D. B. entering the house, the captain bowing with great deference, his hat in his hand. Then he turned about, glanced once or twice at the house, set his hat at an angle, and disappeared across the square, whistling a tune, his chin in the air.

  “Very good, excellent, highly respectable,” approved Blix; and Condy himself fetched a sigh of relief.

  “Yes, yes, it might have been worse.”

  “We’ll never see them again, our ‘Matrimonial Objects,’” said Blix, “and they’ll never know about us; but we have brought them together. We’ve started a romance. Yes, I think we’ve done a good day’s work. And now, Condy, I think we had best be thinking of home ourselves. I’m just beginning to get most awfully sleepy. What a day we’ve had!”

  A sea fog, or rather THE sea fog — San Francisco’s old and inseparable companion — had gathered by the time they reached the top of the Washington Street hill. Everything was wet with it. The asphalt was like varnished ebony. Indistinct masses and huge dim shadows stood for the houses on either side. From the eucalyptus trees and the palms the water dripped like rain. Far off oceanward, the fog-horn was lowing like a lost gigantic bull. The gray bulk of a policeman — the light from the street lamp reflected in his star — loomed up on the corner as they descended from the car.

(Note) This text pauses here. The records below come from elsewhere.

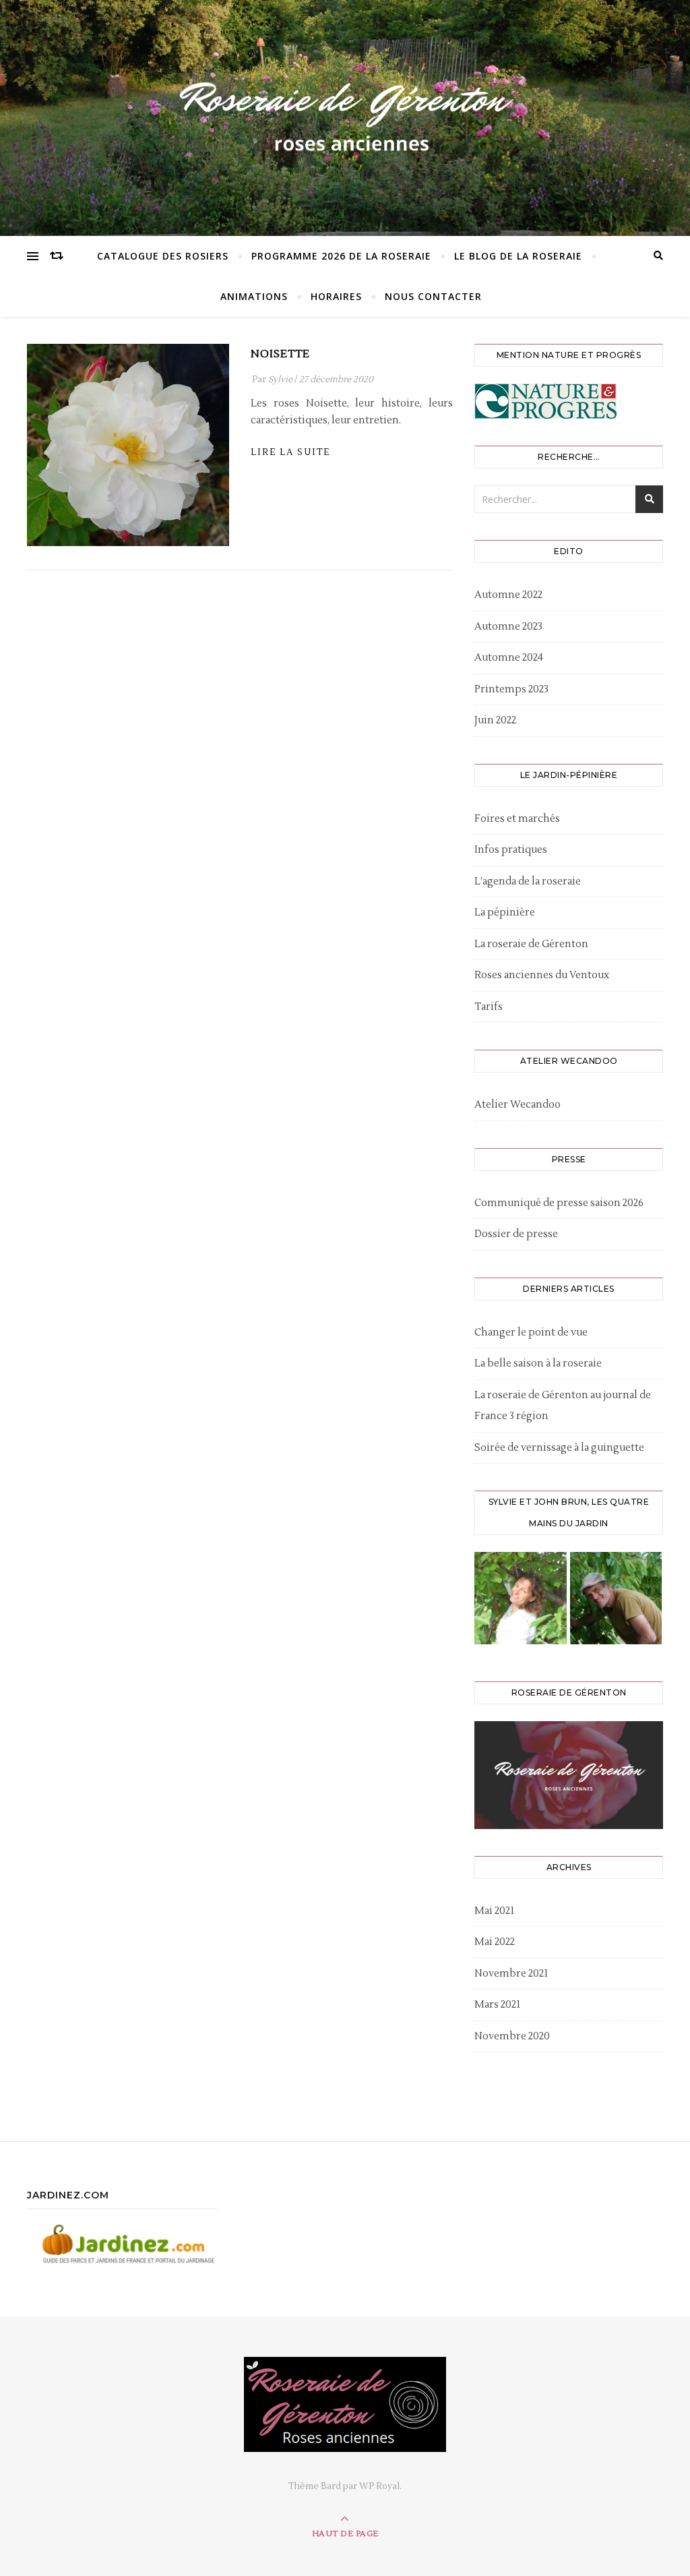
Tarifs (488, 1006)
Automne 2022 (508, 595)
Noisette (280, 354)
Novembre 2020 (512, 2036)
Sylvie (280, 379)
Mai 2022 (494, 1942)
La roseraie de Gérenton (531, 944)
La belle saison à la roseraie (538, 1363)
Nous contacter (433, 296)
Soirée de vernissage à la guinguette (559, 1447)
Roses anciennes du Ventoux (541, 975)
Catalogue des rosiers (162, 255)
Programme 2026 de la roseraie (341, 255)
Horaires (336, 296)
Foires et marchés (517, 818)
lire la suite (290, 452)
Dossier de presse (516, 1234)
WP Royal (379, 2486)
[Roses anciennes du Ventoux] (345, 114)
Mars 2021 (497, 2004)
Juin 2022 (495, 720)
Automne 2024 (508, 657)
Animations (254, 296)
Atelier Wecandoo (517, 1104)
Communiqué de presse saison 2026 (559, 1203)
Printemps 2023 (511, 689)
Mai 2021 (494, 1911)
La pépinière (504, 912)
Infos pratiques (510, 849)
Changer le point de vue (531, 1332)
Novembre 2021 (511, 1973)
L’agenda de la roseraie (527, 881)
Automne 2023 (508, 626)
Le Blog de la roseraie (518, 255)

  Condy had intended to call his diver’s story “A Submarine Romance,” but Blix had disapproved.

  “It’s too ‘Twenty Thousand Leagues Under the Sea,’” she had said. “You want something much more dignified. There is that about you, Condy, you like to be too showy; you don’t know when to stop. But you have left off red-and-white scarfs, and I am very glad to see you wearing white shirt-fronts instead of pink ones.”

  “Yes, yes, I thought it would be quieter,” he had answered, as though the idea had come from him. Blix allowed him to think so.

  But “A Victory Over Death,” as the story was finally called, was a success. Condy was too much of a born story-teller not to know when he had done something distinctly good. When the story came back from the typewriter’s, with the additional strength that print lends to fiction, and he had read it over, he could not repress a sense of jubilation. The story rang true.